Monday, 22 September 2014

Arrivals weekend

This weekend we had our annual intake of new students. As usual we spent the weekend providing support to the new newbies to enable them to get on the network, use wireless and sort out their passwords. We also spent the weekend catching up with those last minute jobs that need doing before term starts.

A wet first day


The first day was a wet one, in more ways than one. The rain was making an appearance as the first group of new students started to arrive and then we had a flood in one of our student accommodation buildings.

Wet cables

The water had made it's way into the plant room and all our kit had to be shut off in this area. Also, rather annoyingly, whoever installed the CCTV kit moved one of our IEC leads into a power strip at the bottom of the cab that they had installed (ours are halfway up to avoid such incidents) and this was submerged in water before it was all pumped away. As a lot of the ethernet cables come from the bottom of the cab, rather than the top, most of these will need to be replaced too.

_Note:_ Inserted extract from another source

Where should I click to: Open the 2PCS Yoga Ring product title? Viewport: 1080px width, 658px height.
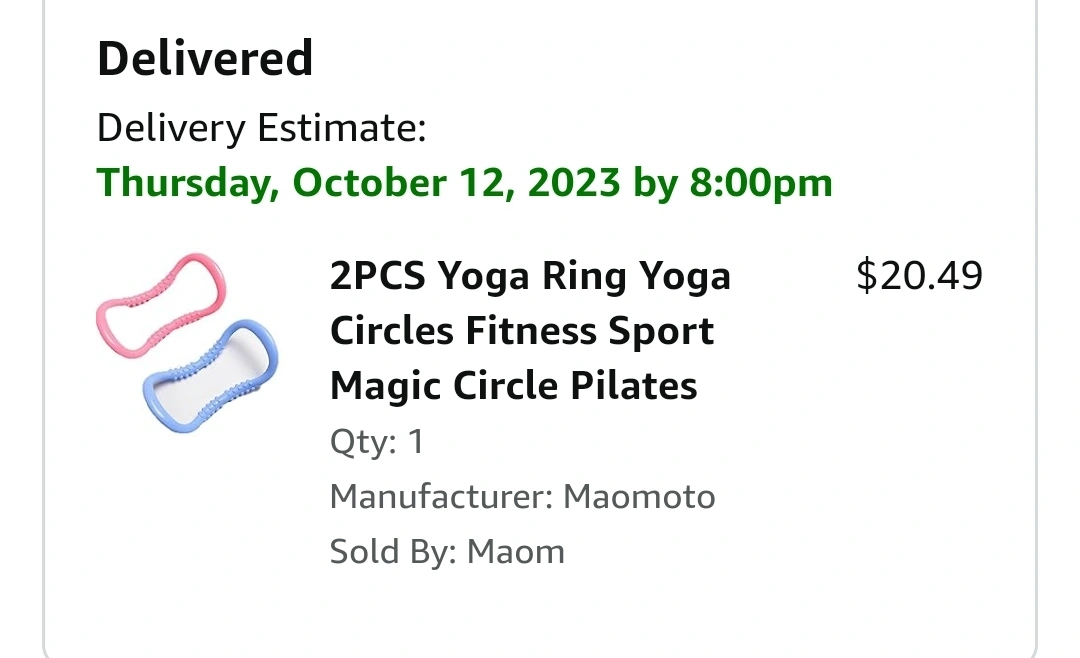pos(530,330)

As well as the student faults I had a post-installation wireless survey of the new Journalism and Economics building to carry out, that I managed early Saturday before many students had arrived. Also there were approximately 28 access points to set up in languages and another 77 to configure in Computer Science, Research and Information Studies.

I didn't get that many set up however as I was still looking at faulty wireless access points at around 5-6pm on Sunday.

One wouldn't download the image and another didn't want to boot until it had a console cable plugged in (?)

We also had to do a bodge job (yuck! - on orders from above) as a resident was asking for compensation due to a job to install properly being held up with Estates.

Couldn't connect to wireless from their room with antenna in or on the cab, no sockets or cables to use and couldn't do any drilling so a temporary fix...tape, lots and lots of tape

Needless to say it was a busy old weekend (which the tax man will appreciate).

Just want to make it through registration this week with enough time to sort out the teaching spaces and then pack all the registration kit away on Saturday for another year.

Friday, 19 September 2014

Intro To Spectrum Analysers

I've not had time to get to grips with or go through the training on how to use it but, after taking the Spectrum XT home the other day, I certainly found it useful and our team boss asked me to write a little about it.


At home my WiFi kept dropping out. It worked fine on 5GHz but unfortunately Playstations, Chromecasts and my tablet are all only capable of using the 2.4GHz frequency. I had the Wifi Anayzer app (https://play.google.com/store/apps/details?id=com.farproc.wifi.analyzer&hl=en_GB) on my phone and according to that I had a few neighbours on channel 11 and a handful on 6 (with a few in between), so channel 1 for my network seemed perfect. My signal strength seemed strong but first my tablet and then after a while my TV kept disconnecting and struggling to maintain a connection.



We recently purchased the Spectrum XT (http://www.flukenetworks.com/enterprise-network/wireless-network/airmagnet-spectrum-xt) to help with such mysteries and I borrowed it see what it could find.



I found 2 access points on channel 11 and half a dozen on 6 that the adapter could see. It also straight away solved my channel 1 problem.




As you can see in the first picture the duty cycle on channel 1 (as well as 2 and 3) is 100% and is due to a wireless security camera someone nearby has installed that is transmitting all the time. A waste of time using any of these channels then as my access point will stop beaconing and my devices attempting to associate with a duty cycle that high.

Just as I was about to put the laptop away (and move my wireless to channel 6, the least congested) my neighbour must have turned their microwave on, as you can see from the spectrogram in the second picture it caused a fair bit of noise around channel 7 and the ones around it. No wonder all my neighbours are using channel 11.The duty cycle is not high though because the microwave is not close (if it was mine it could be around 50-60%) and they do not continually transmit. If I turned mine on and tried to use the same channel it would probably halve my throughput but would/should still work.


So they mystery of the dropping out connection is solved and, in this case, the best thing is to have multiple access points on the same channel.

Roll on the time when we have 5GHz in every device!